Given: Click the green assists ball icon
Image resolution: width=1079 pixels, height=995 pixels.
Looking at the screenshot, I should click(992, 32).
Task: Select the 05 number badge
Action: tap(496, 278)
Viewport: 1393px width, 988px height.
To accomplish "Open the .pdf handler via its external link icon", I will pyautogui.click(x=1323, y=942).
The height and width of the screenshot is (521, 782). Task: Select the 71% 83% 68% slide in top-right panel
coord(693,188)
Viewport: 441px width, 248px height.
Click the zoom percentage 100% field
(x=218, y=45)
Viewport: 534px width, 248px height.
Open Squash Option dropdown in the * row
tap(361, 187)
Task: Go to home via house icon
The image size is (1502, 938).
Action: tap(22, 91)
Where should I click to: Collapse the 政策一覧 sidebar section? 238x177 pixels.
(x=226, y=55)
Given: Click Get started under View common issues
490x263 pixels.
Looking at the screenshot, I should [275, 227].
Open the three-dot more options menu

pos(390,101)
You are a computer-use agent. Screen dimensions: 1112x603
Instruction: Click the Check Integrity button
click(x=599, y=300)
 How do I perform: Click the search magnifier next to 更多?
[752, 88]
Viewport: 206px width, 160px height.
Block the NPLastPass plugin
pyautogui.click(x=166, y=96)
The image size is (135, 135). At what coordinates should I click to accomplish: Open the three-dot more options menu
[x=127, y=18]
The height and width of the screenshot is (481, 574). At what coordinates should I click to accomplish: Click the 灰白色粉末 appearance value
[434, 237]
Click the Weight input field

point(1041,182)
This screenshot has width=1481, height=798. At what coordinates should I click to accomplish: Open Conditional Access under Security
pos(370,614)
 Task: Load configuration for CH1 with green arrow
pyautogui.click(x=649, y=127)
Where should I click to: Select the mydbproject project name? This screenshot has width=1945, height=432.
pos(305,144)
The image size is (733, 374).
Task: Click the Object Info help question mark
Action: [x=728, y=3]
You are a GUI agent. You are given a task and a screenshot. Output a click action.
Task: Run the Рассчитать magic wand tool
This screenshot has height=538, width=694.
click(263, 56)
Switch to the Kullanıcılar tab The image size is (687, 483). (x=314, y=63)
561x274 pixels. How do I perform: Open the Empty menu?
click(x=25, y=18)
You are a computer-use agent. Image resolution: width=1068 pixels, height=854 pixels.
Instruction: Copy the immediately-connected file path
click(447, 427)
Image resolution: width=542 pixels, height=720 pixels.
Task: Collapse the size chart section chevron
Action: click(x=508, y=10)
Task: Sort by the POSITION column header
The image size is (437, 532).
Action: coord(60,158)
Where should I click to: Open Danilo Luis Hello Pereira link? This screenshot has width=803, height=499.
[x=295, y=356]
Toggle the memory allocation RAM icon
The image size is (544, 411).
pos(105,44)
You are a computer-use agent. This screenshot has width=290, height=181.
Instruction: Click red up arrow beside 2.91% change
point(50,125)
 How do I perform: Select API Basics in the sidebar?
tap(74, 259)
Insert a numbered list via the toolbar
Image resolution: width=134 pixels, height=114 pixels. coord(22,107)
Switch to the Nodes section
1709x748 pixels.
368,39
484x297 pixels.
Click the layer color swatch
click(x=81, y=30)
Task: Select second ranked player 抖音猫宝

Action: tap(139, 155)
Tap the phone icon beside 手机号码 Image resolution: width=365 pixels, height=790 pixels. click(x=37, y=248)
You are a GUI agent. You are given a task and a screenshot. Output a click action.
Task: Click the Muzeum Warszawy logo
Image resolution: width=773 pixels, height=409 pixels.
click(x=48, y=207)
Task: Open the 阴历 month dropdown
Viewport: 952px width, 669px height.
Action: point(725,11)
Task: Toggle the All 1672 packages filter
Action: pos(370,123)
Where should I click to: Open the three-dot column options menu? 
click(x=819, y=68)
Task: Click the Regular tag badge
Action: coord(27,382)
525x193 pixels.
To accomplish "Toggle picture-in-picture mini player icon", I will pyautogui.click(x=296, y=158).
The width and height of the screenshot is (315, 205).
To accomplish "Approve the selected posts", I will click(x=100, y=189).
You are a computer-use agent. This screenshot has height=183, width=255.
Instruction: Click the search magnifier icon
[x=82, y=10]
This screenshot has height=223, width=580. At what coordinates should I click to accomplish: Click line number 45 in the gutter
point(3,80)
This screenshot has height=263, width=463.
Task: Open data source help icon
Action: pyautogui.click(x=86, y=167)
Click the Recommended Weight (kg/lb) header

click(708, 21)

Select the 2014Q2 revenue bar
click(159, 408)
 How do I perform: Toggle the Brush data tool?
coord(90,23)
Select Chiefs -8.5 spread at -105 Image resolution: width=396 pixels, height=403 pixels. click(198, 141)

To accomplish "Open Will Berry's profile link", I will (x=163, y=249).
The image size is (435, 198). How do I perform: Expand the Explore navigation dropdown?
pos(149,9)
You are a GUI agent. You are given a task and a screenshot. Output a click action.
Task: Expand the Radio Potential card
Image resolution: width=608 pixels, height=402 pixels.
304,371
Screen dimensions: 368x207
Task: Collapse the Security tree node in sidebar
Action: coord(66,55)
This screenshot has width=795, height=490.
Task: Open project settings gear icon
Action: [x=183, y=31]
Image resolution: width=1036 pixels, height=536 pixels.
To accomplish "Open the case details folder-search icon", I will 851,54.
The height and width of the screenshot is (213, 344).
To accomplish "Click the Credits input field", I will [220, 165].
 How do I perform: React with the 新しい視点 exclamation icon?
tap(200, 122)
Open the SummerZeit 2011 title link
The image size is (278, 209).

▸ **Exercise prompt**: Reproduce the material precisely, including every line.

▸ **Response for this exercise**:
Given: Click the green assists ball icon
Image resolution: width=1079 pixels, height=995 pixels.
Looking at the screenshot, I should click(992, 32).
Task: Select the 05 number badge
Action: tap(496, 278)
Viewport: 1393px width, 988px height.
To accomplish "Open the .pdf handler via its external link icon", I will pyautogui.click(x=1323, y=942).
The height and width of the screenshot is (521, 782). Task: Select the 71% 83% 68% slide in top-right panel
coord(693,188)
Viewport: 441px width, 248px height.
Click the zoom percentage 100% field
(x=218, y=45)
Viewport: 534px width, 248px height.
Open Squash Option dropdown in the * row
tap(361, 187)
Task: Go to home via house icon
The image size is (1502, 938).
Action: tap(22, 91)
Where should I click to: Collapse the 政策一覧 sidebar section? 238x177 pixels.
(x=226, y=55)
Given: Click Get started under View common issues
490x263 pixels.
Looking at the screenshot, I should [275, 227].
Open the three-dot more options menu

pos(390,101)
You are a computer-use agent. Screen dimensions: 1112x603
Instruction: Click the Check Integrity button
click(x=599, y=300)
 How do I perform: Click the search magnifier next to 更多?
[752, 88]
Viewport: 206px width, 160px height.
Block the NPLastPass plugin
pyautogui.click(x=166, y=96)
The image size is (135, 135). At what coordinates should I click to accomplish: Open the three-dot more options menu
[x=127, y=18]
The height and width of the screenshot is (481, 574). At what coordinates should I click to accomplish: Click the 灰白色粉末 appearance value
[434, 237]
Click the Weight input field

point(1041,182)
This screenshot has width=1481, height=798. At what coordinates should I click to accomplish: Open Conditional Access under Security
pos(370,614)
 Task: Load configuration for CH1 with green arrow
pyautogui.click(x=649, y=127)
Where should I click to: Select the mydbproject project name? This screenshot has width=1945, height=432.
pos(305,144)
The image size is (733, 374).
Task: Click the Object Info help question mark
Action: [x=728, y=3]
You are a GUI agent. You are given a task and a screenshot. Output a click action.
Task: Run the Рассчитать magic wand tool
This screenshot has height=538, width=694.
click(263, 56)
Switch to the Kullanıcılar tab The image size is (687, 483). (x=314, y=63)
561x274 pixels. How do I perform: Open the Empty menu?
click(x=25, y=18)
You are a computer-use agent. Image resolution: width=1068 pixels, height=854 pixels.
Instruction: Copy the immediately-connected file path
click(447, 427)
Image resolution: width=542 pixels, height=720 pixels.
Task: Collapse the size chart section chevron
Action: click(x=508, y=10)
Task: Sort by the POSITION column header
The image size is (437, 532).
Action: coord(60,158)
Where should I click to: Open Danilo Luis Hello Pereira link? This screenshot has width=803, height=499.
[x=295, y=356]
Toggle the memory allocation RAM icon
The image size is (544, 411).
pos(105,44)
You are a computer-use agent. This screenshot has width=290, height=181.
Instruction: Click red up arrow beside 2.91% change
point(50,125)
 How do I perform: Select API Basics in the sidebar?
tap(74, 259)
Insert a numbered list via the toolbar
Image resolution: width=134 pixels, height=114 pixels. coord(22,107)
Switch to the Nodes section
1709x748 pixels.
368,39
484x297 pixels.
Click the layer color swatch
click(x=81, y=30)
Task: Select second ranked player 抖音猫宝

Action: tap(139, 155)
Tap the phone icon beside 手机号码 Image resolution: width=365 pixels, height=790 pixels. click(x=37, y=248)
You are a GUI agent. You are given a task and a screenshot. Output a click action.
Task: Click the Muzeum Warszawy logo
Image resolution: width=773 pixels, height=409 pixels.
click(x=48, y=207)
Task: Open the 阴历 month dropdown
Viewport: 952px width, 669px height.
Action: point(725,11)
Task: Toggle the All 1672 packages filter
Action: pos(370,123)
Where should I click to: Open the three-dot column options menu? 
click(x=819, y=68)
Task: Click the Regular tag badge
Action: coord(27,382)
525x193 pixels.
To accomplish "Toggle picture-in-picture mini player icon", I will pyautogui.click(x=296, y=158).
The width and height of the screenshot is (315, 205).
To accomplish "Approve the selected posts", I will click(x=100, y=189).
You are a computer-use agent. This screenshot has height=183, width=255.
Instruction: Click the search magnifier icon
[x=82, y=10]
This screenshot has height=223, width=580. At what coordinates should I click to accomplish: Click line number 45 in the gutter
point(3,80)
This screenshot has height=263, width=463.
Task: Open data source help icon
Action: pyautogui.click(x=86, y=167)
Click the Recommended Weight (kg/lb) header

click(708, 21)

Select the 2014Q2 revenue bar
click(159, 408)
 How do I perform: Toggle the Brush data tool?
coord(90,23)
Select Chiefs -8.5 spread at -105 Image resolution: width=396 pixels, height=403 pixels. click(198, 141)

To accomplish "Open Will Berry's profile link", I will (x=163, y=249).
The image size is (435, 198). How do I perform: Expand the Explore navigation dropdown?
pos(149,9)
You are a GUI agent. You are given a task and a screenshot. Output a click action.
Task: Expand the Radio Potential card
Image resolution: width=608 pixels, height=402 pixels.
304,371
Screen dimensions: 368x207
Task: Collapse the Security tree node in sidebar
Action: coord(66,55)
This screenshot has width=795, height=490.
Task: Open project settings gear icon
Action: [x=183, y=31]
Image resolution: width=1036 pixels, height=536 pixels.
To accomplish "Open the case details folder-search icon", I will 851,54.
The height and width of the screenshot is (213, 344).
To accomplish "Click the Credits input field", I will [220, 165].
 How do I perform: React with the 新しい視点 exclamation icon?
tap(200, 122)
Open the SummerZeit 2011 title link
The image size is (278, 209).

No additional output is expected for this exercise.